● **DATASET RECORDS**:
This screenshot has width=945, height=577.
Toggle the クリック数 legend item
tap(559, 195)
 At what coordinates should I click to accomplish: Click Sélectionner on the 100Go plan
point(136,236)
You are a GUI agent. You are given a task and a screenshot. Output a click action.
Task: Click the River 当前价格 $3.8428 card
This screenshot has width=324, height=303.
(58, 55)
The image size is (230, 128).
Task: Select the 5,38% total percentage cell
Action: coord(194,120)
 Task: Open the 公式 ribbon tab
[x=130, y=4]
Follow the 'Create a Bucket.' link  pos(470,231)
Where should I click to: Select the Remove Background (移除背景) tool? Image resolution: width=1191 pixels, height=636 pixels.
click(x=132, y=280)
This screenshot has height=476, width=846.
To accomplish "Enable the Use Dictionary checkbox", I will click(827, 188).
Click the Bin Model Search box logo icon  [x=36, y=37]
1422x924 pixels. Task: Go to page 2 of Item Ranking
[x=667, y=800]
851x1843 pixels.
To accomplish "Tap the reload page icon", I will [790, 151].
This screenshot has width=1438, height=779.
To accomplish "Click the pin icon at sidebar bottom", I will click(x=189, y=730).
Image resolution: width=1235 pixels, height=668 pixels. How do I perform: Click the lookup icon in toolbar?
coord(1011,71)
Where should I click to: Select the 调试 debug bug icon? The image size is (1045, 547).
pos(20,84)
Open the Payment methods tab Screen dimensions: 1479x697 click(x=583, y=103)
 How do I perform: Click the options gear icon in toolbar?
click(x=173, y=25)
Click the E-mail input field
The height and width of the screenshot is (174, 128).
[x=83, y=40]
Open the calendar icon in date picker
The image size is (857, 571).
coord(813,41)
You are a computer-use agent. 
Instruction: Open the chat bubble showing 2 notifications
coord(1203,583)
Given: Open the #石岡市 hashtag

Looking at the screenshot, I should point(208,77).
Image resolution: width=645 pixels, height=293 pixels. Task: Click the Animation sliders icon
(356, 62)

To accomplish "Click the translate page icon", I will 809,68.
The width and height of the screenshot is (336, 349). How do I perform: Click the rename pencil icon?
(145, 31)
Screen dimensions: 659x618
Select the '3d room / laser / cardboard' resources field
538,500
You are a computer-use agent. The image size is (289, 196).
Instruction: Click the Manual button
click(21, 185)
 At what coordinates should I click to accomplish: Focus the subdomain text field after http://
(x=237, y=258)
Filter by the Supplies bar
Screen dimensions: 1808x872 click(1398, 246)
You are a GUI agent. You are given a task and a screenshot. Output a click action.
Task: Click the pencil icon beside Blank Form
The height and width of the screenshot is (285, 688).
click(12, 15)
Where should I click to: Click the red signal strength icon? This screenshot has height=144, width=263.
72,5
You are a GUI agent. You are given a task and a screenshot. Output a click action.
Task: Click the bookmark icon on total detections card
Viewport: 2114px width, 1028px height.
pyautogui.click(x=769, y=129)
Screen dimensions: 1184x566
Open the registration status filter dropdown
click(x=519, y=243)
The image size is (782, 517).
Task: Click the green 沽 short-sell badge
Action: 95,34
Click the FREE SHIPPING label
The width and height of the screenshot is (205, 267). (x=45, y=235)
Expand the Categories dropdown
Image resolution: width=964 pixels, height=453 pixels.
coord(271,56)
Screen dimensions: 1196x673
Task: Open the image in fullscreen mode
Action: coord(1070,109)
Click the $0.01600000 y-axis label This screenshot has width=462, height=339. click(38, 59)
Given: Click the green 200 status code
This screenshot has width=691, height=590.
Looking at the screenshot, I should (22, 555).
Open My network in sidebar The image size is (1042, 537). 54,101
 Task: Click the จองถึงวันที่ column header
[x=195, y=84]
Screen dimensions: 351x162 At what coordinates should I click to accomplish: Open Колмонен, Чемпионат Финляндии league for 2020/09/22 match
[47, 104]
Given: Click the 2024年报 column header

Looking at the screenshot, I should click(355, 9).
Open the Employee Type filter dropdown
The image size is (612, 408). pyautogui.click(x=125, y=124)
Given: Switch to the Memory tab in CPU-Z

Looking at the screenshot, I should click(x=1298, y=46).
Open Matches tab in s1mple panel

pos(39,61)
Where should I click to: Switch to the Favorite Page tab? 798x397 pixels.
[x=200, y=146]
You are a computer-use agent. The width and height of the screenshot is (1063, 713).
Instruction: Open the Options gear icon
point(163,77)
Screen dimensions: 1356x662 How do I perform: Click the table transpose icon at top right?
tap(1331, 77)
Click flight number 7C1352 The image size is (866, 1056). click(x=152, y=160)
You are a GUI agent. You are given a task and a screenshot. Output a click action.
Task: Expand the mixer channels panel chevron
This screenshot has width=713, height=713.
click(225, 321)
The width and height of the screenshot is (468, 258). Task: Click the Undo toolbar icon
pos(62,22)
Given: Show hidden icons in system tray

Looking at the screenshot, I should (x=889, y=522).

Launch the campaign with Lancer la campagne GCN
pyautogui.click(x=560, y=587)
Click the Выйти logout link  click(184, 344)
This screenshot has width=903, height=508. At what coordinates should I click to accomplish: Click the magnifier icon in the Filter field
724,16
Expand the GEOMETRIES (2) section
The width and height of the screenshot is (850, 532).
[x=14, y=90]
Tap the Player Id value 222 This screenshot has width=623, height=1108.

● **EXERCISE TASK**: Reproduce every one of the records above word for word.

● **SOLUTION**:
This screenshot has width=945, height=577.
Toggle the クリック数 legend item
tap(559, 195)
 At what coordinates should I click to accomplish: Click Sélectionner on the 100Go plan
point(136,236)
You are a GUI agent. You are given a task and a screenshot. Output a click action.
Task: Click the River 当前价格 $3.8428 card
This screenshot has width=324, height=303.
(58, 55)
The image size is (230, 128).
Task: Select the 5,38% total percentage cell
Action: coord(194,120)
 Task: Open the 公式 ribbon tab
[x=130, y=4]
Follow the 'Create a Bucket.' link  pos(470,231)
Where should I click to: Select the Remove Background (移除背景) tool? Image resolution: width=1191 pixels, height=636 pixels.
click(x=132, y=280)
This screenshot has height=476, width=846.
To accomplish "Enable the Use Dictionary checkbox", I will click(827, 188).
Click the Bin Model Search box logo icon  [x=36, y=37]
1422x924 pixels. Task: Go to page 2 of Item Ranking
[x=667, y=800]
851x1843 pixels.
To accomplish "Tap the reload page icon", I will [790, 151].
This screenshot has width=1438, height=779.
To accomplish "Click the pin icon at sidebar bottom", I will click(x=189, y=730).
Image resolution: width=1235 pixels, height=668 pixels. How do I perform: Click the lookup icon in toolbar?
coord(1011,71)
Where should I click to: Select the 调试 debug bug icon? The image size is (1045, 547).
pos(20,84)
Open the Payment methods tab Screen dimensions: 1479x697 click(x=583, y=103)
 How do I perform: Click the options gear icon in toolbar?
click(x=173, y=25)
Click the E-mail input field
The height and width of the screenshot is (174, 128).
[x=83, y=40]
Open the calendar icon in date picker
The image size is (857, 571).
coord(813,41)
You are a computer-use agent. 
Instruction: Open the chat bubble showing 2 notifications
coord(1203,583)
Given: Open the #石岡市 hashtag

Looking at the screenshot, I should point(208,77).
Image resolution: width=645 pixels, height=293 pixels. Task: Click the Animation sliders icon
(356, 62)

To accomplish "Click the translate page icon", I will 809,68.
The width and height of the screenshot is (336, 349). How do I perform: Click the rename pencil icon?
(145, 31)
Screen dimensions: 659x618
Select the '3d room / laser / cardboard' resources field
538,500
You are a computer-use agent. The image size is (289, 196).
Instruction: Click the Manual button
click(21, 185)
 At what coordinates should I click to accomplish: Focus the subdomain text field after http://
(x=237, y=258)
Filter by the Supplies bar
Screen dimensions: 1808x872 click(1398, 246)
You are a GUI agent. You are given a task and a screenshot. Output a click action.
Task: Click the pencil icon beside Blank Form
The height and width of the screenshot is (285, 688).
click(12, 15)
Where should I click to: Click the red signal strength icon? This screenshot has height=144, width=263.
72,5
You are a GUI agent. You are given a task and a screenshot. Output a click action.
Task: Click the bookmark icon on total detections card
Viewport: 2114px width, 1028px height.
pyautogui.click(x=769, y=129)
Screen dimensions: 1184x566
Open the registration status filter dropdown
click(x=519, y=243)
The image size is (782, 517).
Task: Click the green 沽 short-sell badge
Action: 95,34
Click the FREE SHIPPING label
The width and height of the screenshot is (205, 267). (x=45, y=235)
Expand the Categories dropdown
Image resolution: width=964 pixels, height=453 pixels.
coord(271,56)
Screen dimensions: 1196x673
Task: Open the image in fullscreen mode
Action: coord(1070,109)
Click the $0.01600000 y-axis label This screenshot has width=462, height=339. click(38, 59)
Given: Click the green 200 status code
This screenshot has width=691, height=590.
Looking at the screenshot, I should (22, 555).
Open My network in sidebar The image size is (1042, 537). 54,101
 Task: Click the จองถึงวันที่ column header
[x=195, y=84]
Screen dimensions: 351x162 At what coordinates should I click to accomplish: Open Колмонен, Чемпионат Финляндии league for 2020/09/22 match
[47, 104]
Given: Click the 2024年报 column header

Looking at the screenshot, I should click(355, 9).
Open the Employee Type filter dropdown
The image size is (612, 408). pyautogui.click(x=125, y=124)
Given: Switch to the Memory tab in CPU-Z

Looking at the screenshot, I should click(x=1298, y=46).
Open Matches tab in s1mple panel

pos(39,61)
Where should I click to: Switch to the Favorite Page tab? 798x397 pixels.
[x=200, y=146]
You are a computer-use agent. The width and height of the screenshot is (1063, 713).
Instruction: Open the Options gear icon
point(163,77)
Screen dimensions: 1356x662 How do I perform: Click the table transpose icon at top right?
tap(1331, 77)
Click flight number 7C1352 The image size is (866, 1056). click(x=152, y=160)
You are a GUI agent. You are given a task and a screenshot. Output a click action.
Task: Expand the mixer channels panel chevron
This screenshot has width=713, height=713.
click(225, 321)
The width and height of the screenshot is (468, 258). Task: Click the Undo toolbar icon
pos(62,22)
Given: Show hidden icons in system tray

Looking at the screenshot, I should (x=889, y=522).

Launch the campaign with Lancer la campagne GCN
pyautogui.click(x=560, y=587)
Click the Выйти logout link  click(184, 344)
This screenshot has width=903, height=508. At what coordinates should I click to accomplish: Click the magnifier icon in the Filter field
724,16
Expand the GEOMETRIES (2) section
The width and height of the screenshot is (850, 532).
[x=14, y=90]
Tap the Player Id value 222 This screenshot has width=623, height=1108.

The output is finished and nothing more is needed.